On Monday, we looked finished our brief two-part look at how we expect to achieve higher returns given low expected returns in the S&P 500 looking forward. Diversification in different asset classes was one answer and tactical adjustments to avoid major downturns in the market was the other. Now I’d like to show you the anatomy of a downturn and dig into the weeds just a bit.
We said a couple weeks ago that we were looking for a break either up or down to give us a clearer view on which way the market is likely to go in the future. We got that break to the downside Wednesday and further evidence today in the selloff. Like most things in life, there are shades of grey in every black and white scenario. While we broke to the downside, we barely broke below the lows in February and are 1% from the February lows in the US market. Second, this market is so oversold that it rarely makes sense to sell when it’s at extremes like this. We want to be the “smart” money, not the “dumb” money. “Smart” money always sells to “dumb” money. Like our model rules say, because of the extreme oversold position of the market, we will look for a bounce off these lows and sell at higher prices.
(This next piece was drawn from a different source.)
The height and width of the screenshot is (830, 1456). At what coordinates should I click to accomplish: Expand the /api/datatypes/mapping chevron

Remember the first line in this commentary series, the one that talked about looking at lots of charts? Well, indulge us for a second as we look at few more.
It is important to remember that our model is not designed to avoid simple downdrafts or even corrections of the nature we’ve seen this month. They are a normal and natural part of healthy markets. Instead, our job is to avoid more significant downturns - the likes of which have the potential to permanently impair your capital and lead to revisions to what your financial plan can achieve.
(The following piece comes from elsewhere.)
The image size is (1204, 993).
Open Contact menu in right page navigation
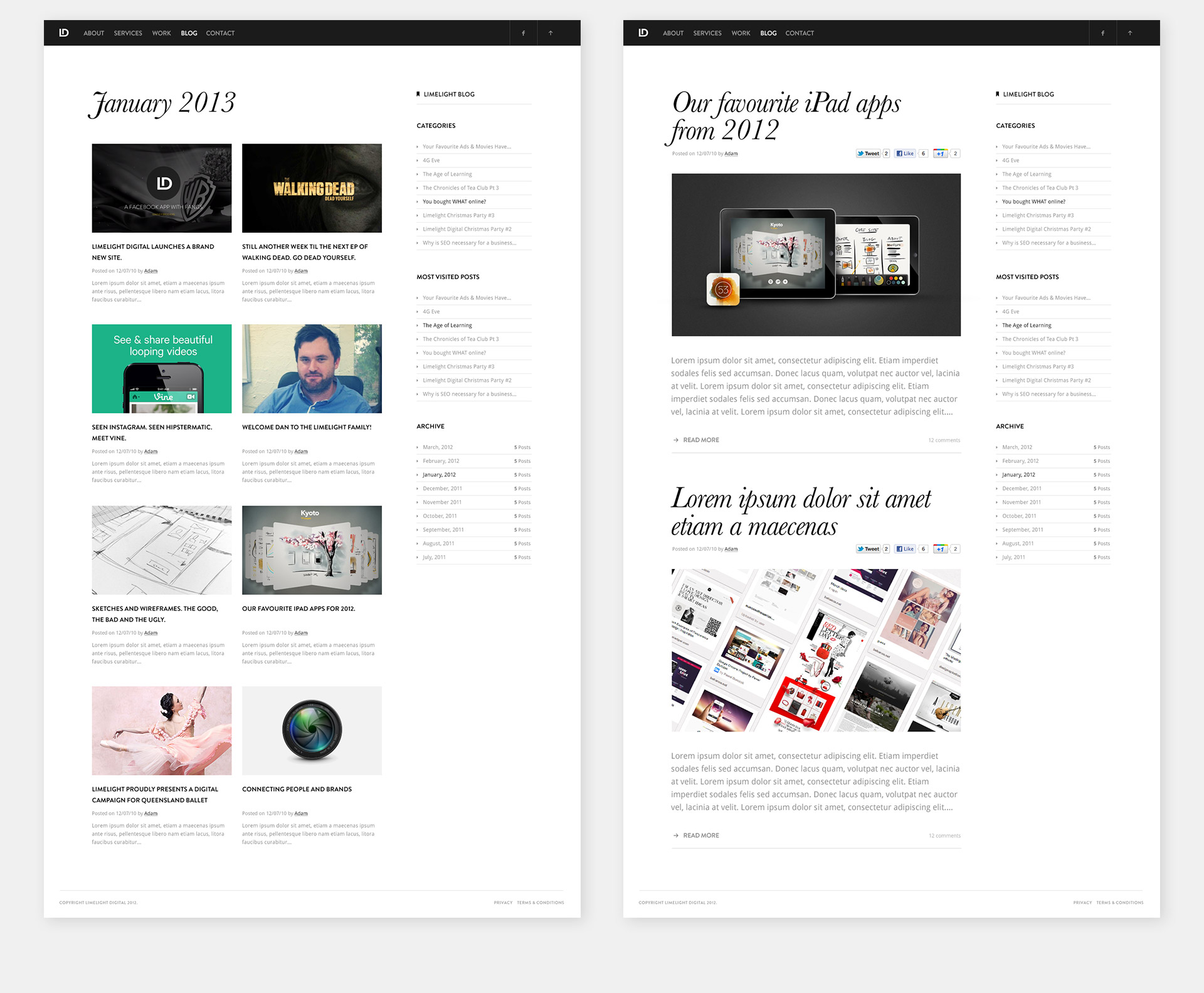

With that said, I want to show you two charts that supplement the above chart. There’s a lot of information on the chart above. Not just the price chart at the top, but also other indicators that show how the market is trading based on different measurements. We don’t expect you to fully understand all that you see here, and will instead tell you that the three smaller charts are saying the same thing, which is the market is wildly oversold and likely due for some upward relief.
The above chart is looking at the S&P 500 and the daily trading sentiment. It is a very short term oscillator that shows optimism or pessimism, and is considered to be a contrarian indicator. When it shows pessimism, that’s actually a good time historically to be invested in the market. Most of the time we don’t pay too much attention to this, because it is always moving up and down and we are looking for intermediate to longer-term indicators. But when our model makes a change, like it has, it helps us make decisions about how the market looks and when a good time to sell might be. You can see that when the oscillator get this far into pessimism it usually points to higher markets over the next days to weeks.
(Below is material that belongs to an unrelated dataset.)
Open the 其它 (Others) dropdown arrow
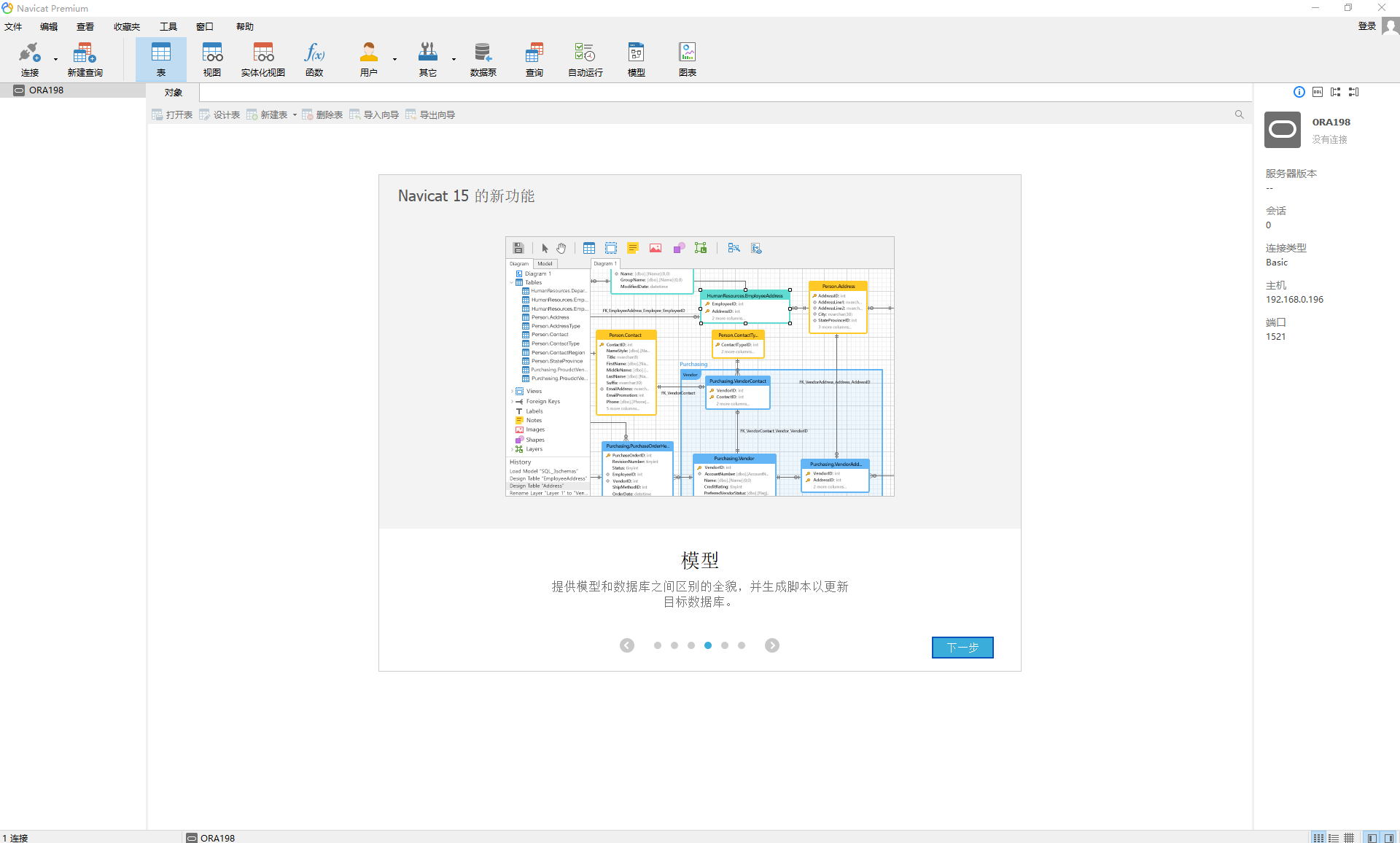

Below is another chart that tells a similar story. It looks at the highs and lows for stocks and charts them as a percentage. This chart is telling us that the market, based on the percentage of new highs versus new lows is drastically skewed toward new lows. The last time it did that was in 2016, which much like the chart above, was saying it was a good time to buy stocks.
Finally, the NYSE overbought/oversold indicator is at extreme measures.
So where do we go from here? Our model is telling us to play defense, which means we are to be raising cash from stock positions on rallies, being cautious with our allocations, and looking for a new uptrend before we start adding more risk back into the portfolios. It’s time to be cautious, but also be smart about it. Rather than just sell out of emotions, we will sell at better prices and a less extremely oversold market. That may take days or weeks to accomplish, and it’s also possible that by the time the selling becomes a reality, the market may have changed it’s tune and setting up for another leg up. Only time will tell, but we will be looking for better prices to sell in the coming weeks.